** What you need to do **
[1] In the child support thread, what share of her income does Houstondad want the other parent to pay as child support?
[2] Swap "airfare" for "plane tickets" and write out the stretch of the child support thread from "## Ms_Limbo (Feb" through "amount or not.".
[3] Say whether each statement agrees with the child support thread, answering yes or no and quoting the words that decide it. (a) The other parent moved away last June. (b) SadSamIAm says child support is usually based only on income. (c) Ms_Limbo thinks Houstondad is asking for too much.

** Provided passage **
'''

# Am I being fair with child custody?



## Houstondad (Jul 6, 2011)

I am very fortunate that the kids are currently with me. I am asking my STBXW for child support here in Texas (25% of her income)as well as:

1. Help pay for their health insurance
2. Contribute to their college fund
3. STBXW pays for their airfare since she now lives on the opposite end of the lower 48.

She says I am asking for way too much. That she can't afford it. Am I being way too unreasonable? Or is what I am asking standard when it comes to child support?
In case you don't know my story, she moved away last June and lives in another state.


----------



## Ms_Limbo (Feb 2, 2012)

I'm not really sure how it is since I haven't made it that far... but it sounds fair. I think that if she would have stayed in the the area then it would have been a meet half way thing. But since she was the one to move then yes, she needs to pay for their airfare if she wants to see her children. Is it too much for her to afford? I don't know, maybe... but she chose to move away where that expense could have been avoided. All the other stuff is kinda everything she should have been doing while together with you. It's just not as obvious since the accounts are all shared. I think you are asking for the right thing. It would be your choice though if you want to help and negotiate a less amount or not.


----------



## SadSamIAm (Oct 29, 2010)

Difficult to say without knowing how much you each earn. Typically child support is based on custody and difference in incomes.


----------



## Lon (Jun 6, 2011)

'''

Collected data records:
'''

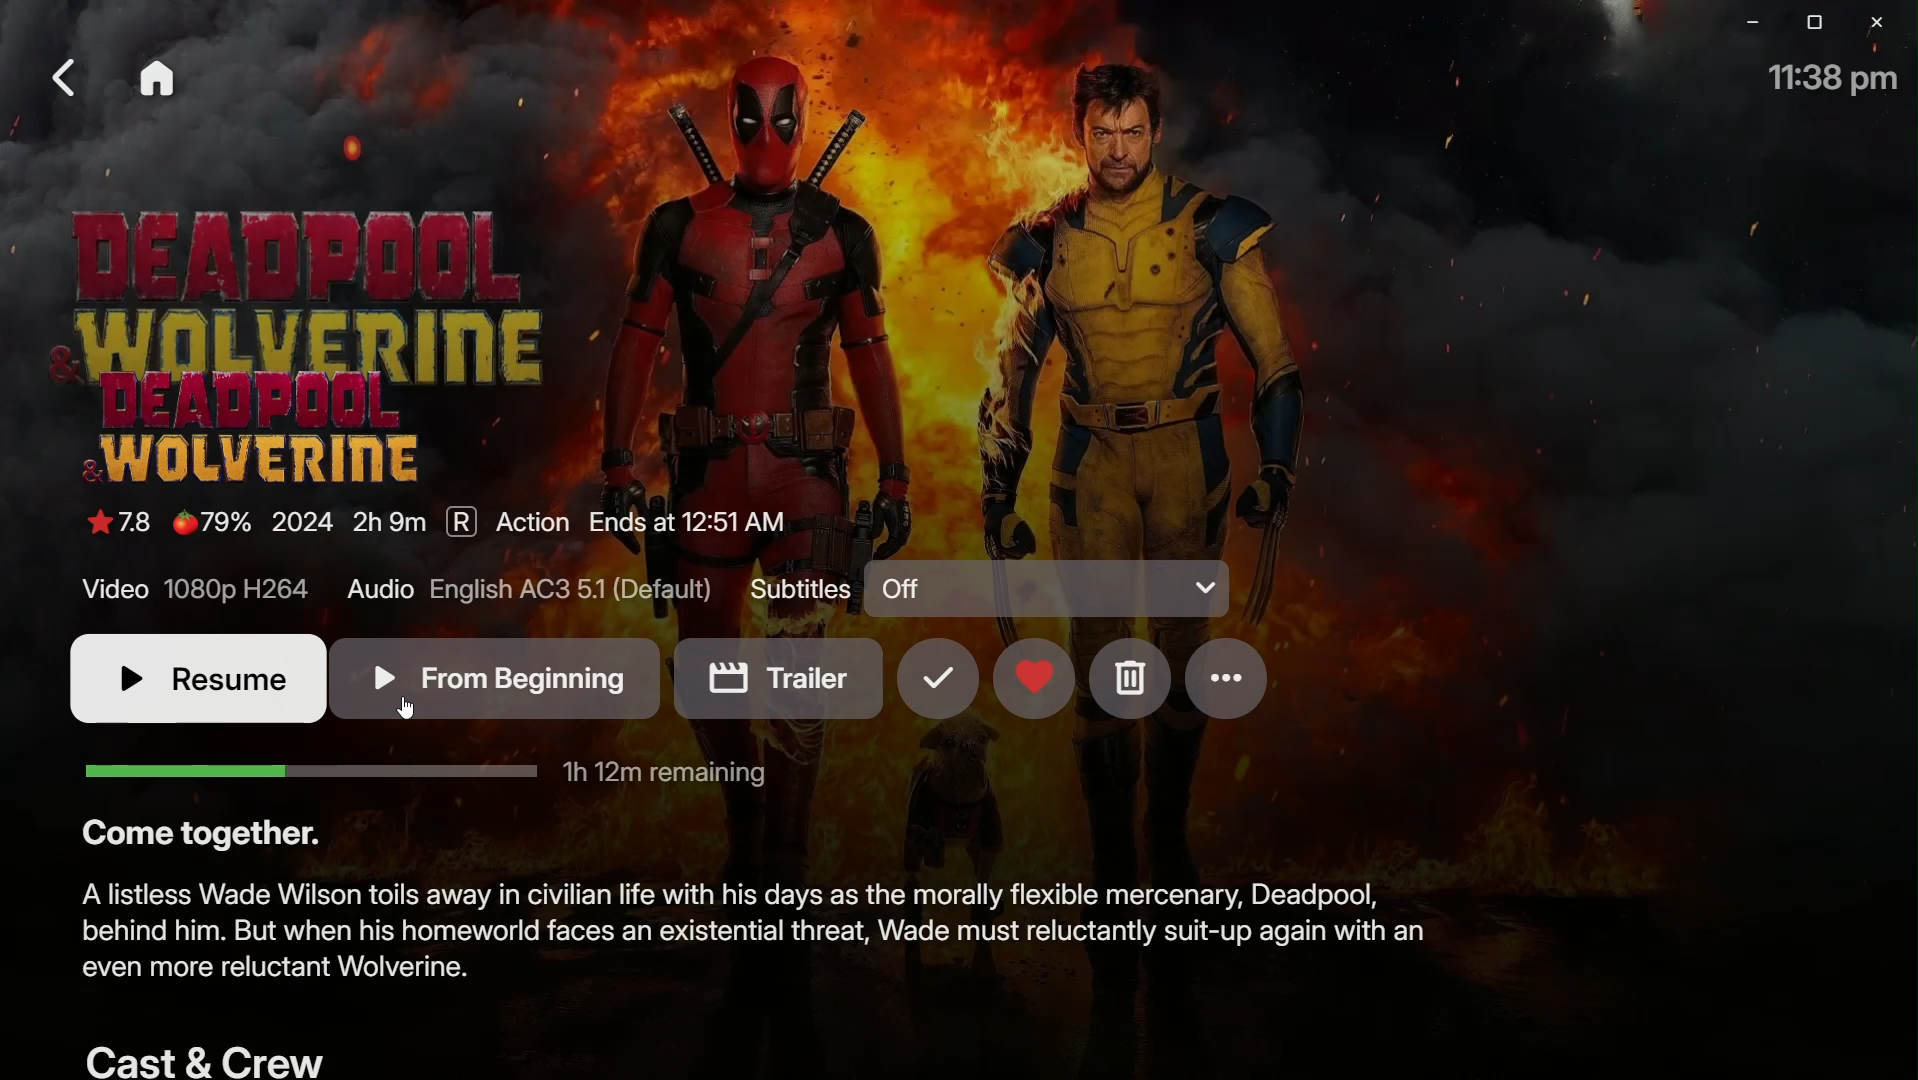 The width and height of the screenshot is (1918, 1080). What do you see at coordinates (498, 680) in the screenshot?
I see `Watch from beginning` at bounding box center [498, 680].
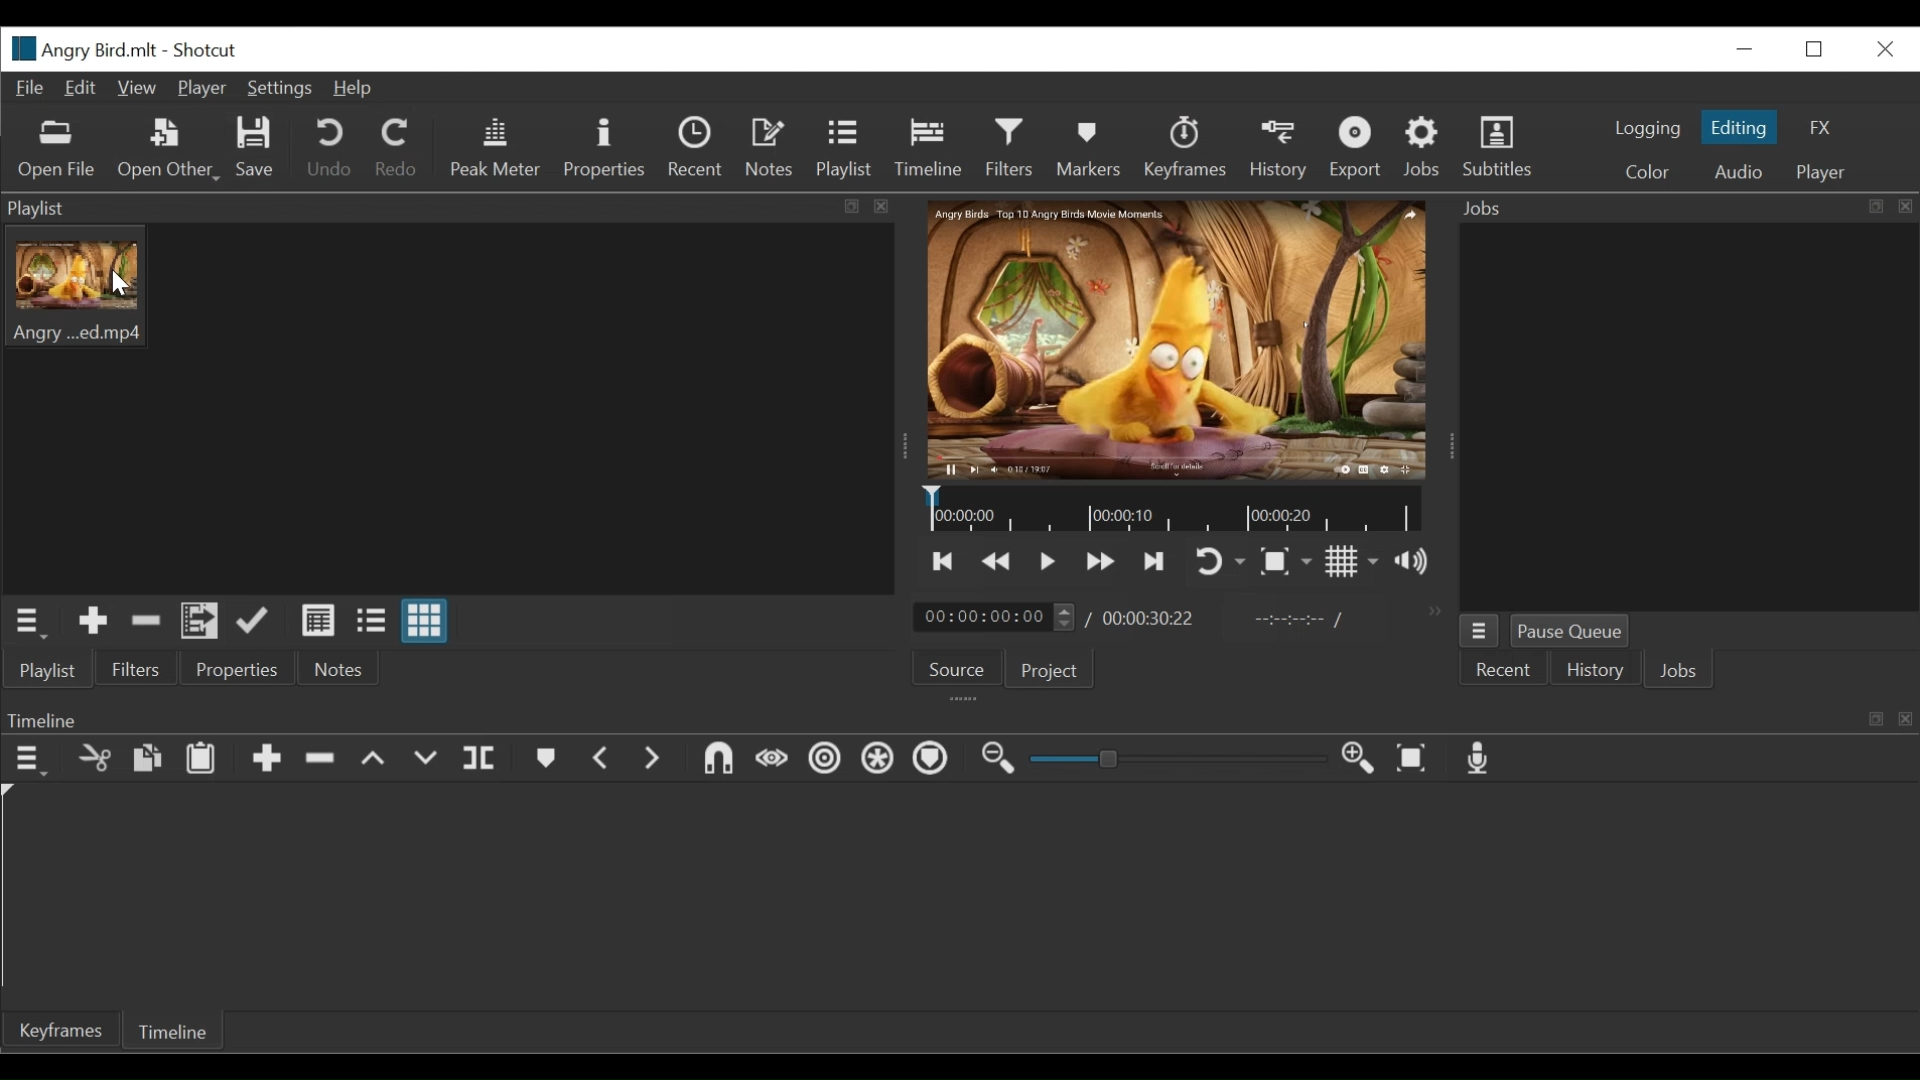 The image size is (1920, 1080). I want to click on Restore, so click(1819, 49).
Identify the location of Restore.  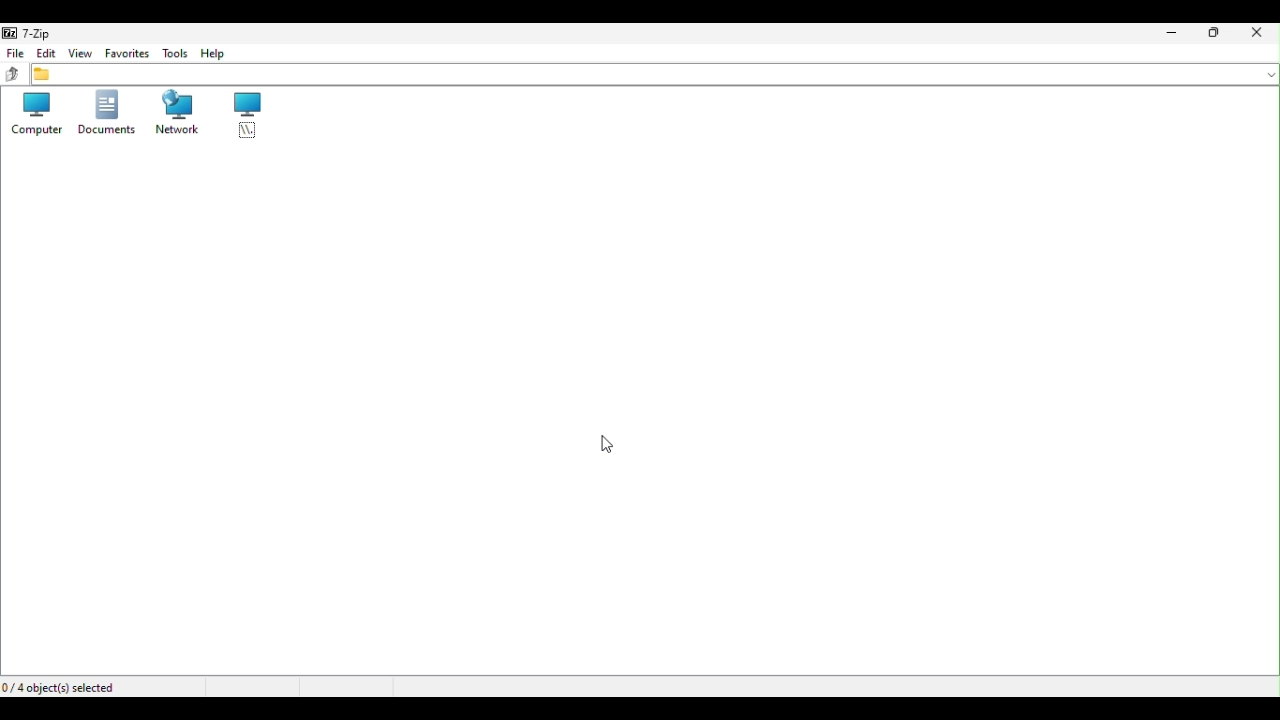
(1215, 34).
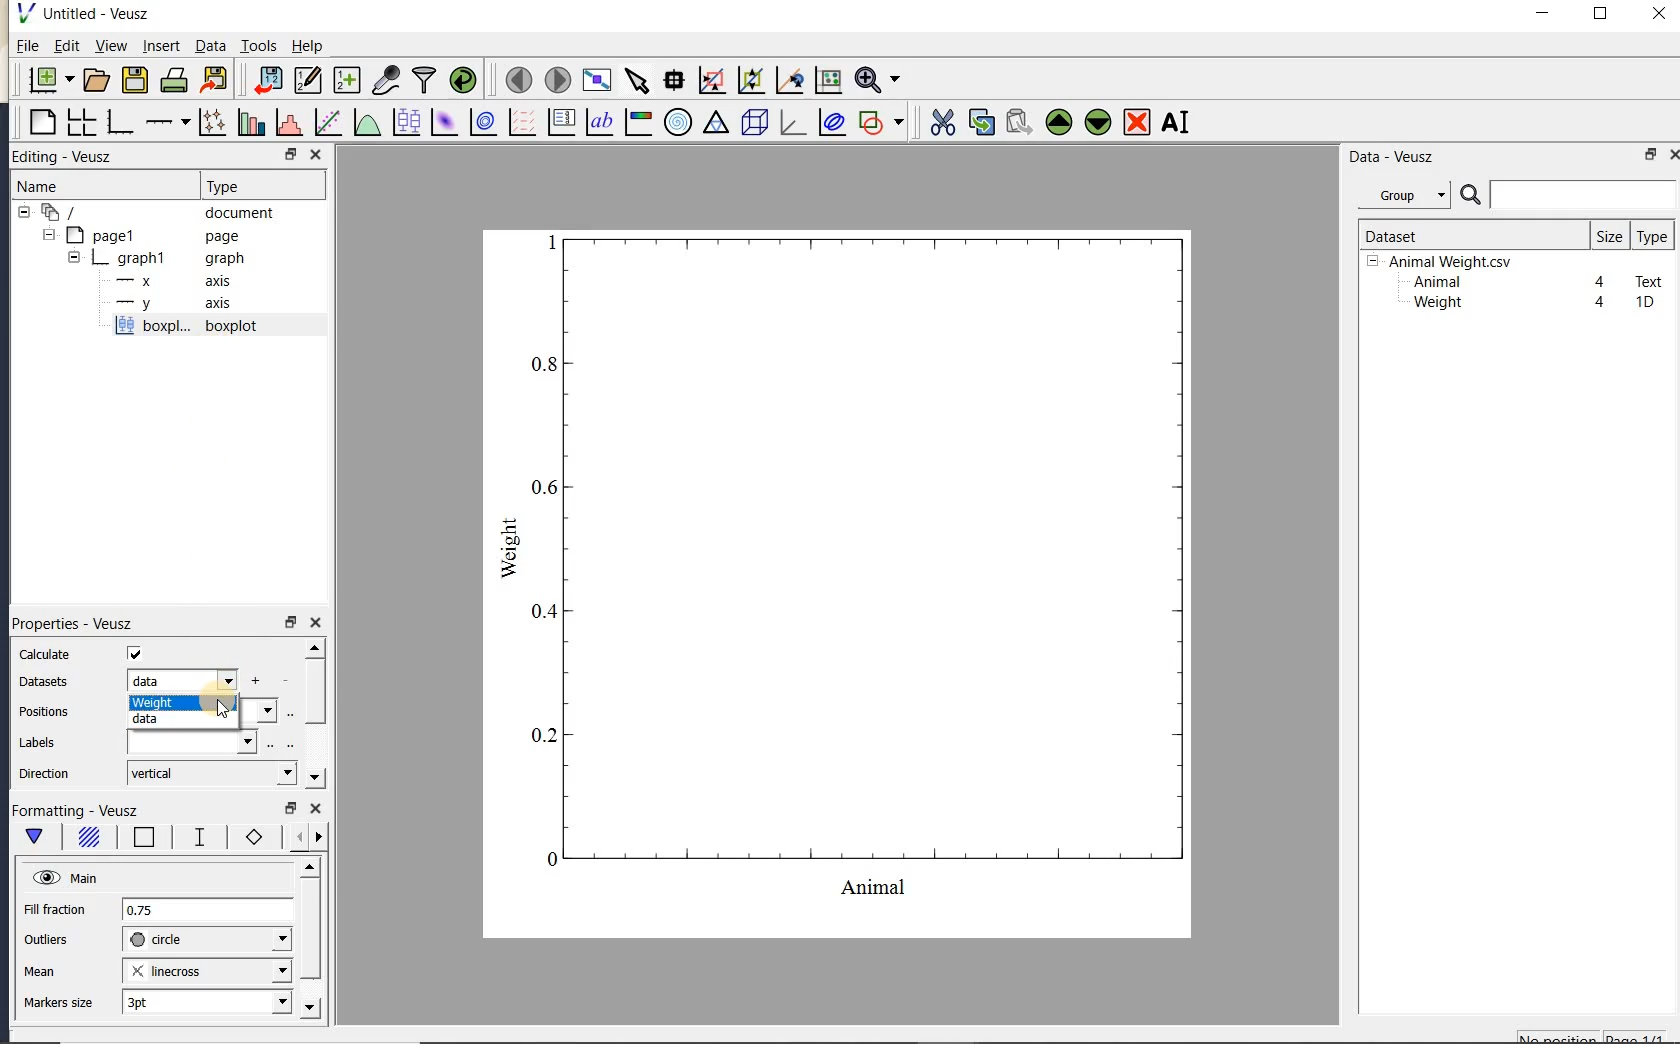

'''

** Full answers **
[1] 25% of her income.

[2]
## Ms_Limbo (Feb 2, 2012)

I'm not really sure how it is since I haven't made it that far... but it sounds fair. I think that if she would have stayed in the the area then it would have been a meet half way thing. But since she was the one to move then yes, she needs to pay for their plane tickets if she wants to see her children. Is it too much for her to afford? I don't know, maybe... but she chose to move away where that expense could have been avoided. All the other stuff is kinda everything she should have been doing while together with you. It's just not as obvious since the accounts are all shared. I think you are asking for the right thing. It would be your choice though if you want to help and negotiate a less amount or not.

[3]
(a) Yes: "she moved away last June and lives in another state."
(b) No: "Typically child support is based on custody and difference in incomes."
(c) No: "I think you are asking for the right thing."